Speaker 

Chi-Wang Shu obtained his BS degree from the University of Science and Technology of China in 1982 and his PhD degree from UCLA in 1986. He has been at Brown University since 1987, where he is the Chair of the Division of Applied Mathematics since 2023 and between 1999 and 2005, and is the Theodore B. Stowell University Professor of Applied Mathematics. His research interest includes high order numerical methods for solving hyperbolic and other convection dominated PDEs, with applications in CFD and other areas. He is the Chief Editor of Journal of Scientific Computing and of Communications on Applied Mathematics and Computation, and serves in the editorial boards of several other journals including Journal of Computational Physics and Mathematics of Computation. He is a SIAM Fellow, an AMS Fellow and an AWM Fellow, and an invited 45-minute speaker in the International Congress of Mathematicians (ICM) in 2014. He received the First Feng Kang Prize of Scientific Computing in 1995, the SIAM/ACM Prize in Computational Science and Engineering in 2007, and the SIAM John von Neumann Prize in 2021.

Abstract

When solving partial differential equations, finite difference methods have the advantage of simplicity, however they are usually only designed on Cartesian meshes. In this talk, we will discuss a class of high order finite difference numerical boundary condition for solving hyperbolic Hamilton-Jacobi equations, hyperbolic conservation laws, and convection-diffusion equations on complex geometry using a Cartesian mesh.
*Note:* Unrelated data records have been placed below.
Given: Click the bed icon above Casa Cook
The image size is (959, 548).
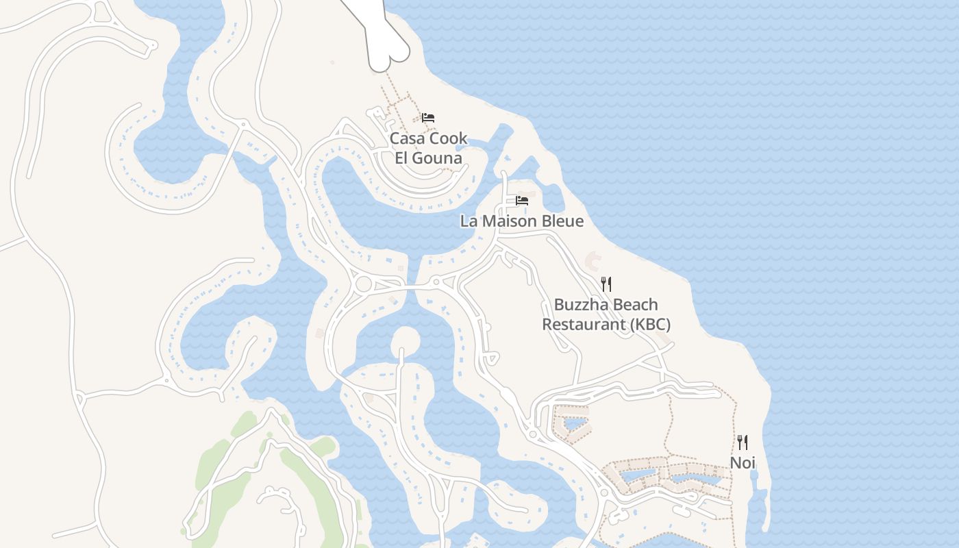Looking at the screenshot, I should [x=428, y=118].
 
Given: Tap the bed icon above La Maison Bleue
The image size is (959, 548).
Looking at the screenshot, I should [x=522, y=201].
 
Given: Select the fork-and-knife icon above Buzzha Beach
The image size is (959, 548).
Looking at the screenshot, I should [x=606, y=284].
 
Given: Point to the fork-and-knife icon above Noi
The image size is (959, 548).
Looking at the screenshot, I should [x=742, y=442].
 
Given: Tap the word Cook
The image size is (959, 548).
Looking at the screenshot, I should [x=449, y=138].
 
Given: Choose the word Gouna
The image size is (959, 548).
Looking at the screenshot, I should [x=438, y=158].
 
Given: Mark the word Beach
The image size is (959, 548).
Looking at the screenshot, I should [x=636, y=305].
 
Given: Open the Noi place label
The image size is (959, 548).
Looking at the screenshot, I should [x=742, y=463].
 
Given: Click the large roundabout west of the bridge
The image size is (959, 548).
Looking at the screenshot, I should [x=363, y=284].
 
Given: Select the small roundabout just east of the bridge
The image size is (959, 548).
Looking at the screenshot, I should [x=436, y=282].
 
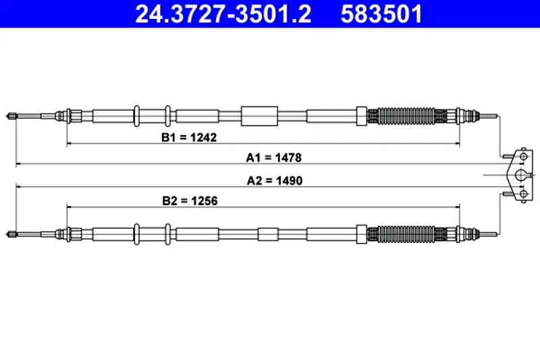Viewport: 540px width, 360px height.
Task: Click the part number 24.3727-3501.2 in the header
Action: [223, 14]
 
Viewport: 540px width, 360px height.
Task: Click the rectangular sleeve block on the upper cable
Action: [259, 115]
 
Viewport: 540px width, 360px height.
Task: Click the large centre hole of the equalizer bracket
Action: [520, 176]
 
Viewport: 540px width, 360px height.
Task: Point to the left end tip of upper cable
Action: [12, 117]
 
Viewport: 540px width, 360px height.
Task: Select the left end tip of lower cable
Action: [12, 234]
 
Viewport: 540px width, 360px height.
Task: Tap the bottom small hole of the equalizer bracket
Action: [522, 195]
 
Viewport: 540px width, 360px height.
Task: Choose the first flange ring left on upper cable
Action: [137, 115]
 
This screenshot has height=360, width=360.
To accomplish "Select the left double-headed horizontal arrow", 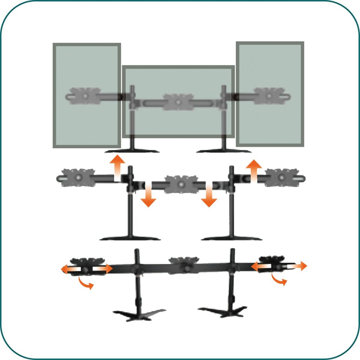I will click(x=86, y=269).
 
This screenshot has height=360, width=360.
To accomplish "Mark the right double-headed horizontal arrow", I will click(x=279, y=266).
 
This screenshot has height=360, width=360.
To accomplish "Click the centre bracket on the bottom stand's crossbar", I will click(x=184, y=264).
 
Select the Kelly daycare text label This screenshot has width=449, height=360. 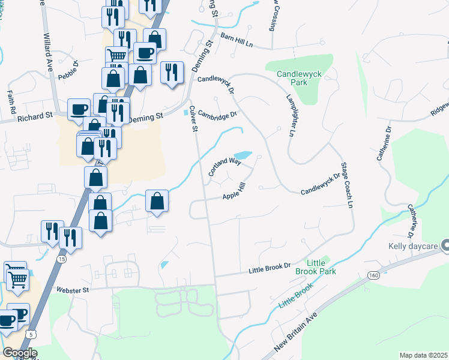[414, 246]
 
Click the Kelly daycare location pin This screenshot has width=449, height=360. [445, 245]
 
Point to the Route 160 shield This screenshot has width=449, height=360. [374, 274]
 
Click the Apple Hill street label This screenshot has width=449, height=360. [234, 193]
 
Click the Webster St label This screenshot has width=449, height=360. [73, 290]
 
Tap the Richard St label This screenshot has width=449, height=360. [35, 118]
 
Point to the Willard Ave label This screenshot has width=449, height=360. [49, 47]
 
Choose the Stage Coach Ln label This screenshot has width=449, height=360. [346, 185]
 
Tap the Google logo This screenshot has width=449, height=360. [20, 353]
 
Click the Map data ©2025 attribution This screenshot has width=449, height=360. [424, 355]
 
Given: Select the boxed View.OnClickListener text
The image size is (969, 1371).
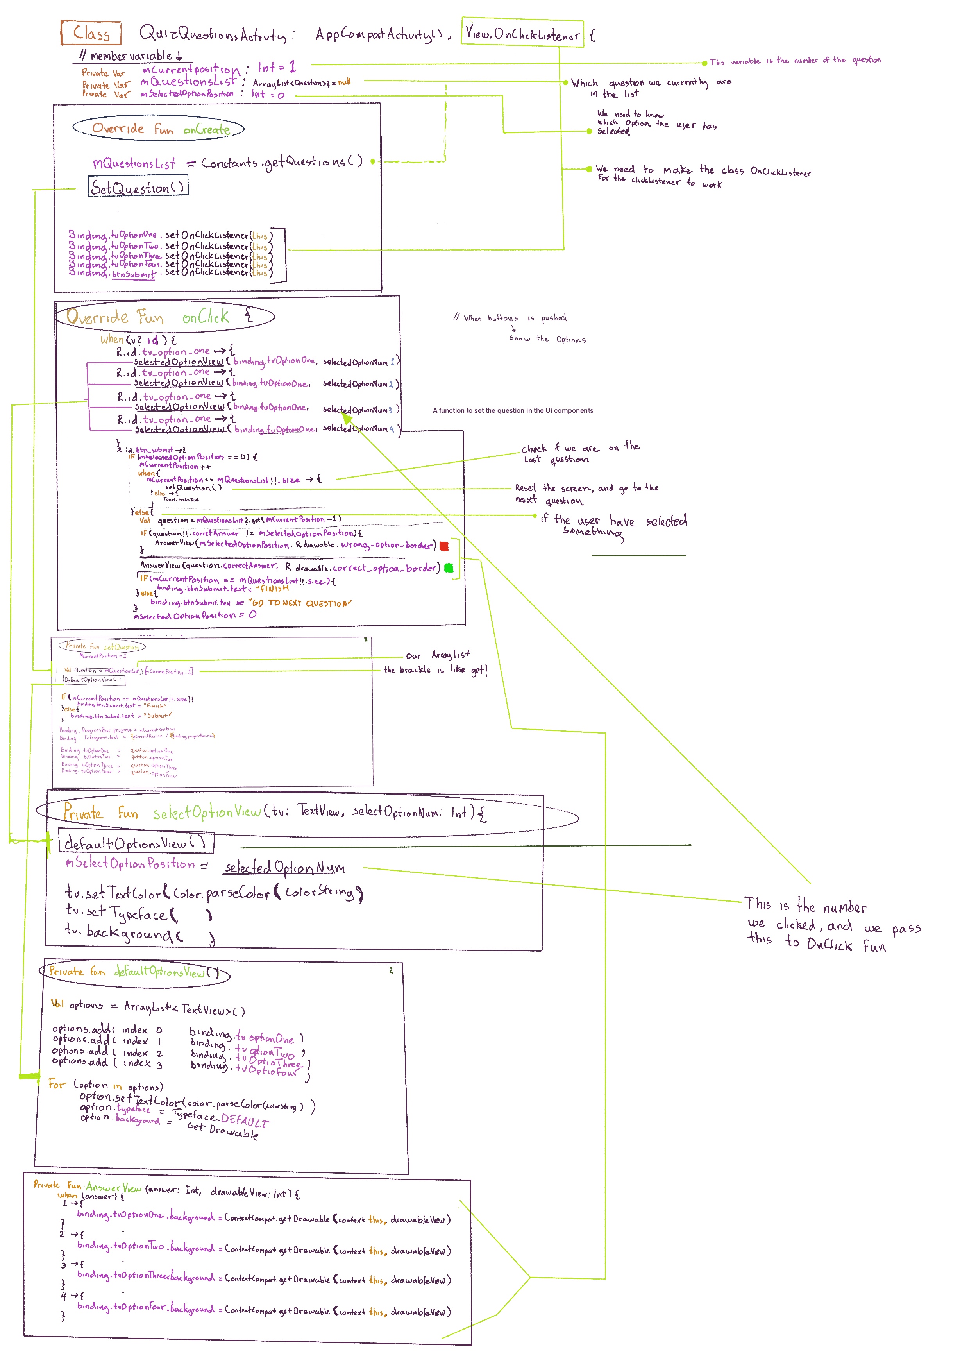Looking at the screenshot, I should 522,34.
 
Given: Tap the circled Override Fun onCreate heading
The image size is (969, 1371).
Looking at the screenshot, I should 159,128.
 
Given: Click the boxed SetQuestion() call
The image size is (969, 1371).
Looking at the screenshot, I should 138,186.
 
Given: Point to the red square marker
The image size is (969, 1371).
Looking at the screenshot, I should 443,546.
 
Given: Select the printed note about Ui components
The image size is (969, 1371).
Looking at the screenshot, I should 513,410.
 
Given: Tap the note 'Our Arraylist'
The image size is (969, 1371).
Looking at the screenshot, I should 438,655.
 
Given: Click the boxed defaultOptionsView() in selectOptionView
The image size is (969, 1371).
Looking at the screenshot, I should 136,843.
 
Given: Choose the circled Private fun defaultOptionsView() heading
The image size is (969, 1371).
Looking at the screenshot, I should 134,972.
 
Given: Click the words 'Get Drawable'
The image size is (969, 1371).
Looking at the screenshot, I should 223,1130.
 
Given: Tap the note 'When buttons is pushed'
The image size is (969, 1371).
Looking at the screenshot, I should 510,318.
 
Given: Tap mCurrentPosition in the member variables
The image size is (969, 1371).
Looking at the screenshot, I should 191,70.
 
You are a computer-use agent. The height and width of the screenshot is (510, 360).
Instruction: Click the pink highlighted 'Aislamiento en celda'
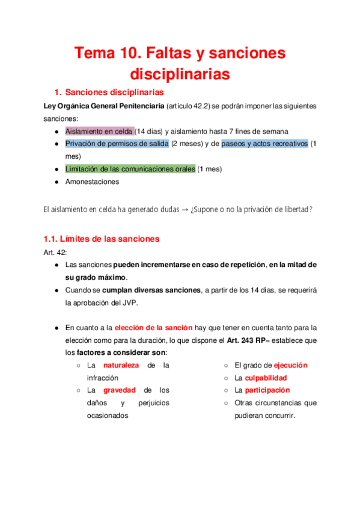99,131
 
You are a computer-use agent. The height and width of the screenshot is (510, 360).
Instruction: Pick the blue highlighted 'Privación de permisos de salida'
117,144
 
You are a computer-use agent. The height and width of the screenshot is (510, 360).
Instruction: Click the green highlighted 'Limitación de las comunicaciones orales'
130,169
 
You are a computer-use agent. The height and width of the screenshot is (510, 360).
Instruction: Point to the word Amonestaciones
92,182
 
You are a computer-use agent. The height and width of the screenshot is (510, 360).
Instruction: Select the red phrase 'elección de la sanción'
153,328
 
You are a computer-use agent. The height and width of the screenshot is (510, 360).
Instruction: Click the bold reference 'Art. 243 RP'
246,340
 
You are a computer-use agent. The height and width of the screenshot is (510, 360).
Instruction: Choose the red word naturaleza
121,365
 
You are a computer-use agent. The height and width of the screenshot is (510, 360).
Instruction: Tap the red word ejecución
290,365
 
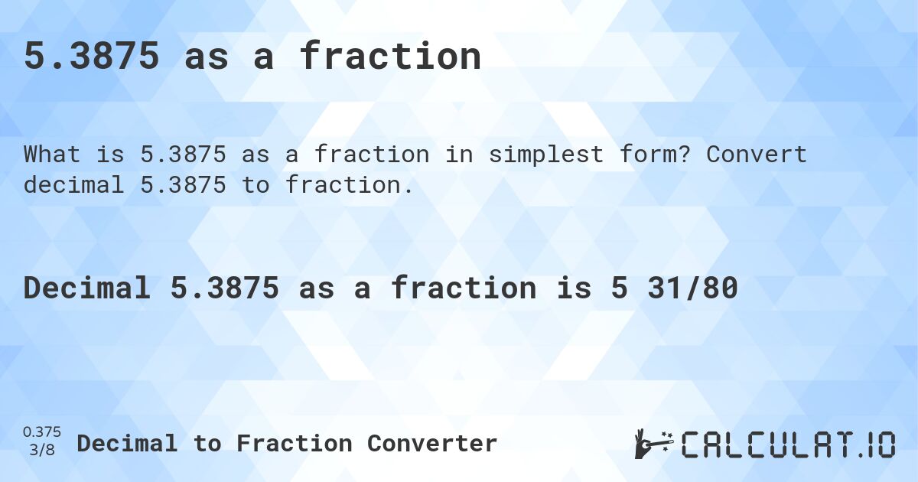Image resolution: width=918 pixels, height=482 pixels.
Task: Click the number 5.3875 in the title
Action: click(92, 57)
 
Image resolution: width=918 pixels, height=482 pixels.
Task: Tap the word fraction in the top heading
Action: click(390, 57)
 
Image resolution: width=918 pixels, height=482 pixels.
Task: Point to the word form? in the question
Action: click(656, 155)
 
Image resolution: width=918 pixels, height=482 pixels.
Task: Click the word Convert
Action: click(756, 155)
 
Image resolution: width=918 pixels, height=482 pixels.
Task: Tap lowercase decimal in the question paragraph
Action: click(73, 184)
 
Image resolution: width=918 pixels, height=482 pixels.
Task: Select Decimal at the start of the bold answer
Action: click(86, 288)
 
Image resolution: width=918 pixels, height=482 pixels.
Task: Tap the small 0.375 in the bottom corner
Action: click(42, 433)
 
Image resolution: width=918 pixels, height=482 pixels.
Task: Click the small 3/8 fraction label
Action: click(42, 451)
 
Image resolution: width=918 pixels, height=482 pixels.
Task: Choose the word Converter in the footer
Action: click(432, 443)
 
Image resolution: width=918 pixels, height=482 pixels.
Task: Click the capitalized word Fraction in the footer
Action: click(295, 443)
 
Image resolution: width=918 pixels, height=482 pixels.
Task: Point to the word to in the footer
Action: click(207, 443)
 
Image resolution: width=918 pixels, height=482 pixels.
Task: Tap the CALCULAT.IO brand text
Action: click(788, 445)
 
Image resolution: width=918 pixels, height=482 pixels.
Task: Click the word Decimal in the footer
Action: click(127, 443)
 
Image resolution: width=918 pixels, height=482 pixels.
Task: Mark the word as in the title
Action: click(207, 57)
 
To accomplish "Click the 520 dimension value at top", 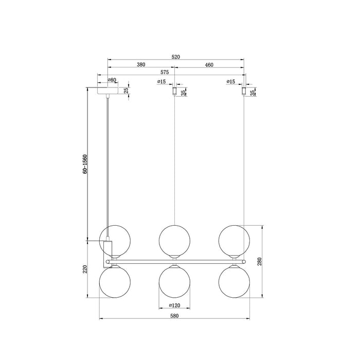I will (x=176, y=57).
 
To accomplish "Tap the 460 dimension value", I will (x=209, y=65).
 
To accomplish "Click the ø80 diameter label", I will (x=112, y=81).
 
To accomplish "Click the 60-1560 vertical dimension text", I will (x=85, y=164).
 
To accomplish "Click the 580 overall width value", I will (x=175, y=316).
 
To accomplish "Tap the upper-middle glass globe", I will (x=175, y=240).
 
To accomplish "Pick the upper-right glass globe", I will (x=235, y=240).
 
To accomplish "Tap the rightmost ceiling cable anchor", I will (x=244, y=92).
The challenge results from the wide stencil of the interior high order scheme and the fact that the boundary may not be aligned with the mesh. Our method is based on an inverse Lax-Wendroff procedure for the inflow boundary conditions coupled with traditional extrapolation or weighted essentially non-oscillatory (WENO) extrapolation for outflow boundary conditions. The schemes are shown to be high order and stable, under the standard CFL condition for the inner schemes, regardless of the distance of the first grid point to the physical boundary, that is, the ``cut-cell'' difficulty is overcome by this procedure. Recent progress in nonlinear conservation laws with sonic points, and a conservative version of the method, will be discussed. Numerical examples are provided to illustrate the good performance of our method.